> WHAT THE TASK ASKS:
Somewhere below is a line with "Image resolution: width=2024" and, later, a line with "The image size is (764, 481)."; repeat those two lines and all the lines between them, exactly as they are.

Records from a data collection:

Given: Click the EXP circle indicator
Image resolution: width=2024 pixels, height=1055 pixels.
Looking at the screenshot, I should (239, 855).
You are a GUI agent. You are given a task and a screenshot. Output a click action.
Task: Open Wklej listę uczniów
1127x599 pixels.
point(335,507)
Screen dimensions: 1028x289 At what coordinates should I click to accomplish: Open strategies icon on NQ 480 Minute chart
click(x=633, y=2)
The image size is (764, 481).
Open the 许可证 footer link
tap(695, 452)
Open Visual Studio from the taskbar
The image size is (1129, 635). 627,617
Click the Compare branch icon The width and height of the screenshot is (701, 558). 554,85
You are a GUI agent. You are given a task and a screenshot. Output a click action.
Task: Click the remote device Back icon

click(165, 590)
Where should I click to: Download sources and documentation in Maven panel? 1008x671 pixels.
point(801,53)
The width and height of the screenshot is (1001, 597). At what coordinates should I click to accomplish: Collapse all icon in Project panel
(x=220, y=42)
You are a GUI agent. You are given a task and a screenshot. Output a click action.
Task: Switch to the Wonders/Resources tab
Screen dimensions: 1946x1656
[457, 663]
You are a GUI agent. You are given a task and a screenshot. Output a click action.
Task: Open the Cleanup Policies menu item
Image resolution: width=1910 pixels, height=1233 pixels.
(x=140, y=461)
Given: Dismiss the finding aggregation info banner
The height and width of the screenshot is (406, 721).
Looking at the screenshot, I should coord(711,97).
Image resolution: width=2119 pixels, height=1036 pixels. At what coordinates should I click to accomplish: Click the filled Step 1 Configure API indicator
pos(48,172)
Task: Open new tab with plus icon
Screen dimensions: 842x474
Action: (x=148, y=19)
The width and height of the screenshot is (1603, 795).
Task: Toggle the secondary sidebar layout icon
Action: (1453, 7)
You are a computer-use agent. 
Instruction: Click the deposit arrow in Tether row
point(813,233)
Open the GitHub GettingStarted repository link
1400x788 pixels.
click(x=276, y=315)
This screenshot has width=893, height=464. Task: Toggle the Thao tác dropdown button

> SOLUTION FOR THIS TASK:
Image resolution: width=2024 pixels, height=1055 pixels.
Looking at the screenshot, I should (239, 855).
You are a GUI agent. You are given a task and a screenshot. Output a click action.
Task: Open Wklej listę uczniów
1127x599 pixels.
point(335,507)
Screen dimensions: 1028x289 At what coordinates should I click to accomplish: Open strategies icon on NQ 480 Minute chart
click(x=633, y=2)
The image size is (764, 481).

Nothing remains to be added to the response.